Stored records:
○ ○ ○ ○ ○ ○ ○

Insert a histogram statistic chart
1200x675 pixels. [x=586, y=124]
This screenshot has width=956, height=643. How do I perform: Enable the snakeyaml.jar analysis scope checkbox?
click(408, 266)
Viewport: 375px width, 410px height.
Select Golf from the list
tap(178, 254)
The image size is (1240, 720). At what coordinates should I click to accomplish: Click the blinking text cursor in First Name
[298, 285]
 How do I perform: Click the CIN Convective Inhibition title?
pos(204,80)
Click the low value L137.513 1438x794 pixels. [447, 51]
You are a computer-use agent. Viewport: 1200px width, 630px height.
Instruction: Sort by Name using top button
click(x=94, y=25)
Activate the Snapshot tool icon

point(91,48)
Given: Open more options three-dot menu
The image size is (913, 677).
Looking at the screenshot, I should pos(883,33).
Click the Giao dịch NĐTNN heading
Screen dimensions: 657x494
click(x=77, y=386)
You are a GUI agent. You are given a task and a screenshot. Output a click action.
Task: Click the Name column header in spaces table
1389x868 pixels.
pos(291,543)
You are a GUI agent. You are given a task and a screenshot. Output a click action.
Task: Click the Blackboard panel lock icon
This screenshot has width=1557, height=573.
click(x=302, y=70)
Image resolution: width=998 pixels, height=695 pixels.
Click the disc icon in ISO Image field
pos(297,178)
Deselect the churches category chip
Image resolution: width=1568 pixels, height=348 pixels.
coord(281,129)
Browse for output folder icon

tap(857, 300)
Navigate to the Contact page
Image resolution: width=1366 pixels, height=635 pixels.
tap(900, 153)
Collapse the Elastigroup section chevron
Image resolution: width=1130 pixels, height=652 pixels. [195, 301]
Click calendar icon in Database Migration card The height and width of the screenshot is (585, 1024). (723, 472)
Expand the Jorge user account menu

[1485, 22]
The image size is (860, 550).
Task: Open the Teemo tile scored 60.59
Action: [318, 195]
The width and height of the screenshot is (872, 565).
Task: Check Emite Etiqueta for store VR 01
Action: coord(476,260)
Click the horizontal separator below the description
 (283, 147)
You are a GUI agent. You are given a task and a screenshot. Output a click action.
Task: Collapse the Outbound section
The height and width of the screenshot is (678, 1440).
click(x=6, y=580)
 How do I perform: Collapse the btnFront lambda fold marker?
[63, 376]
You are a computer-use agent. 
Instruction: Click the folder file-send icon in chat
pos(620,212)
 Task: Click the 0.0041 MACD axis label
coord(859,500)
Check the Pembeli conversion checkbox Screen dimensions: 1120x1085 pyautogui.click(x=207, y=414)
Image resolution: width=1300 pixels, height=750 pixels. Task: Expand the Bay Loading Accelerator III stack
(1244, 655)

○ ○ ○ ○ ○ ○ ○

Reproduce the records above in full, without altering a single character.

▶ [WRITTEN SOLUTION]:
Insert a histogram statistic chart
1200x675 pixels. [x=586, y=124]
This screenshot has width=956, height=643. How do I perform: Enable the snakeyaml.jar analysis scope checkbox?
click(408, 266)
Viewport: 375px width, 410px height.
Select Golf from the list
tap(178, 254)
The image size is (1240, 720). At what coordinates should I click to accomplish: Click the blinking text cursor in First Name
[298, 285]
 How do I perform: Click the CIN Convective Inhibition title?
pos(204,80)
Click the low value L137.513 1438x794 pixels. [447, 51]
You are a computer-use agent. Viewport: 1200px width, 630px height.
Instruction: Sort by Name using top button
click(x=94, y=25)
Activate the Snapshot tool icon

point(91,48)
Given: Open more options three-dot menu
The image size is (913, 677).
Looking at the screenshot, I should pos(883,33).
Click the Giao dịch NĐTNN heading
Screen dimensions: 657x494
click(x=77, y=386)
You are a GUI agent. You are given a task and a screenshot. Output a click action.
Task: Click the Name column header in spaces table
1389x868 pixels.
pos(291,543)
You are a GUI agent. You are given a task and a screenshot. Output a click action.
Task: Click the Blackboard panel lock icon
This screenshot has width=1557, height=573.
click(x=302, y=70)
Image resolution: width=998 pixels, height=695 pixels.
Click the disc icon in ISO Image field
pos(297,178)
Deselect the churches category chip
Image resolution: width=1568 pixels, height=348 pixels.
coord(281,129)
Browse for output folder icon

tap(857, 300)
Navigate to the Contact page
Image resolution: width=1366 pixels, height=635 pixels.
tap(900, 153)
Collapse the Elastigroup section chevron
Image resolution: width=1130 pixels, height=652 pixels. [195, 301]
Click calendar icon in Database Migration card The height and width of the screenshot is (585, 1024). (723, 472)
Expand the Jorge user account menu

[1485, 22]
The image size is (860, 550).
Task: Open the Teemo tile scored 60.59
Action: [318, 195]
The width and height of the screenshot is (872, 565).
Task: Check Emite Etiqueta for store VR 01
Action: coord(476,260)
Click the horizontal separator below the description
 (283, 147)
You are a GUI agent. You are given a task and a screenshot. Output a click action.
Task: Collapse the Outbound section
The height and width of the screenshot is (678, 1440).
click(x=6, y=580)
 How do I perform: Collapse the btnFront lambda fold marker?
[63, 376]
You are a computer-use agent. 
Instruction: Click the folder file-send icon in chat
pos(620,212)
 Task: Click the 0.0041 MACD axis label
coord(859,500)
Check the Pembeli conversion checkbox Screen dimensions: 1120x1085 pyautogui.click(x=207, y=414)
Image resolution: width=1300 pixels, height=750 pixels. Task: Expand the Bay Loading Accelerator III stack
(1244, 655)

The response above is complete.